*** Opening of SUPPLIED DATA ***

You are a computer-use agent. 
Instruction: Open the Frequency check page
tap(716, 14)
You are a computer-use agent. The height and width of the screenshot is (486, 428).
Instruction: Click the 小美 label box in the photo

*** Close of SUPPLIED DATA ***

__ASSIGNMENT__
Every record should be retyped so that it matches the original exactly.

__OUTPUT BELOW__
You are a computer-use agent. 
Instruction: Open the Frequency check page
tap(716, 14)
You are a computer-use agent. The height and width of the screenshot is (486, 428).
Instruction: Click the 小美 label box in the photo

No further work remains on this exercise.